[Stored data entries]
┄┄┄┄┄┄

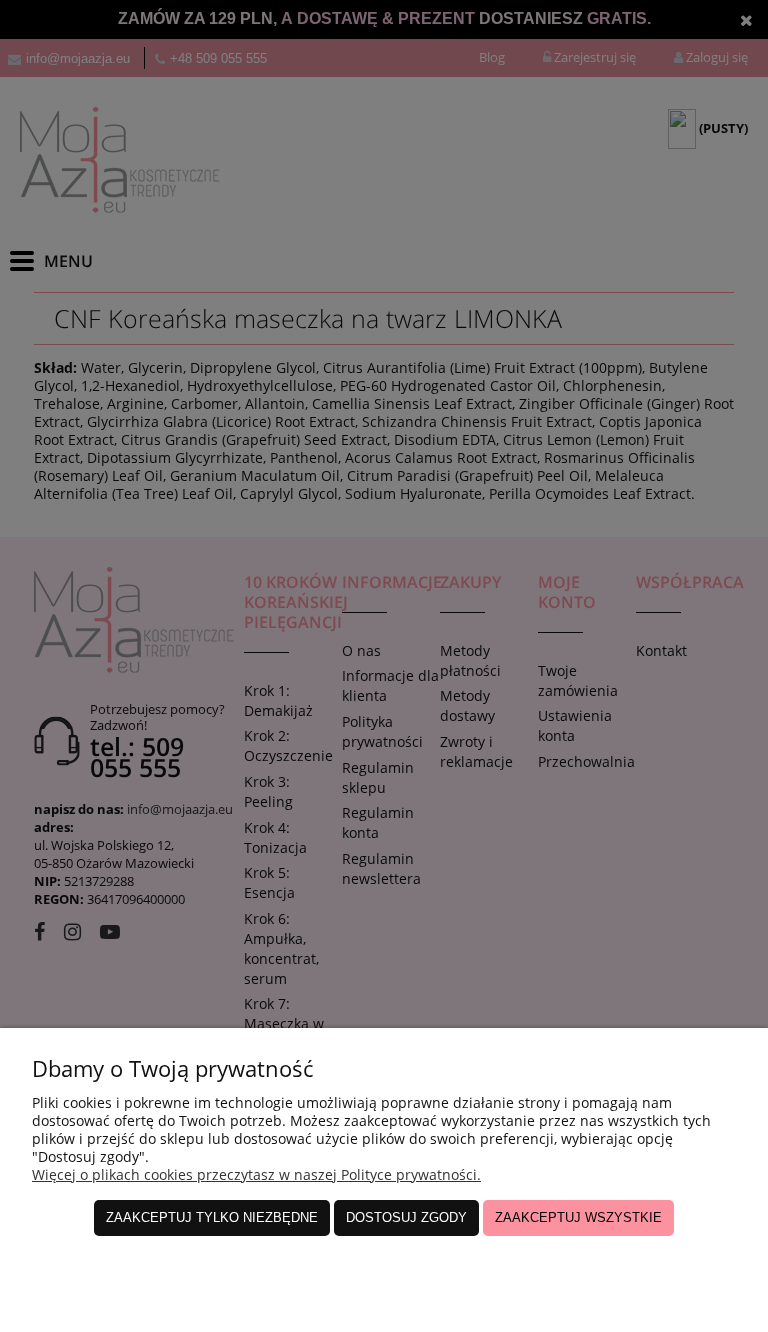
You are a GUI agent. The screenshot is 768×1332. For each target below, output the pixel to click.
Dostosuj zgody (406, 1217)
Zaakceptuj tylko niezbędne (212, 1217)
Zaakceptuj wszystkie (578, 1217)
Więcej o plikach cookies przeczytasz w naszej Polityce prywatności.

┄┄┄┄┄┄

Your answer must be the records above, word for word, with every picture left out.

> Finished task:
You are a GUI agent. The screenshot is 768×1332. For each target below, output the pixel to click.
Dostosuj zgody (406, 1217)
Zaakceptuj tylko niezbędne (212, 1217)
Zaakceptuj wszystkie (578, 1217)
Więcej o plikach cookies przeczytasz w naszej Polityce prywatności.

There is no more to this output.